What the exercise asks
Nothing but the lines from the one containing "Terms and Conditions (1603, 10)" through the end of the entries should be set down, each exactly as written.

** Data follows **

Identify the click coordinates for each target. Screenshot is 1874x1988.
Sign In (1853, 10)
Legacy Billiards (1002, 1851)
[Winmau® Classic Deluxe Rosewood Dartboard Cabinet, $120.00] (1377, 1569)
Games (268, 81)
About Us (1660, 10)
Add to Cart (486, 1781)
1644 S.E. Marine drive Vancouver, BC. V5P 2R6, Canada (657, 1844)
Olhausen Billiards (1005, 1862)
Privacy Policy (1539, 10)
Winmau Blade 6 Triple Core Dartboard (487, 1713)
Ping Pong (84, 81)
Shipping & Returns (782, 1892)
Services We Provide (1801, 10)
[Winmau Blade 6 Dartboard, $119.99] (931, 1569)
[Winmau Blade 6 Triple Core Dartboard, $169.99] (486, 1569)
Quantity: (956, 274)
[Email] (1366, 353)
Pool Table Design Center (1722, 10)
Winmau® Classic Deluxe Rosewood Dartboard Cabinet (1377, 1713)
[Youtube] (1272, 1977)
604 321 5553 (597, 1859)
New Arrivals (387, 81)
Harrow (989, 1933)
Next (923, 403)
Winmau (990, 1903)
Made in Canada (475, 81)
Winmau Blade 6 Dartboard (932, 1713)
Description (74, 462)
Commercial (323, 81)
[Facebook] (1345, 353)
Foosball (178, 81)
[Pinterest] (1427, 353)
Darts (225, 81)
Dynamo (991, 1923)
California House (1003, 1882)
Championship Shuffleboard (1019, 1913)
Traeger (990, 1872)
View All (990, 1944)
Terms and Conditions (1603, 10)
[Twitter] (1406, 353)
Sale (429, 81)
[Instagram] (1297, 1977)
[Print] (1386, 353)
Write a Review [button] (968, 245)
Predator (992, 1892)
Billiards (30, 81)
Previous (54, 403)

** End of Data **

Response to this exercise
Terms and Conditions (1603, 10)
[Twitter] (1406, 353)
Sale (429, 81)
[Instagram] (1297, 1977)
[Print] (1386, 353)
Write a Review [button] (968, 245)
Predator (992, 1892)
Billiards (30, 81)
Previous (54, 403)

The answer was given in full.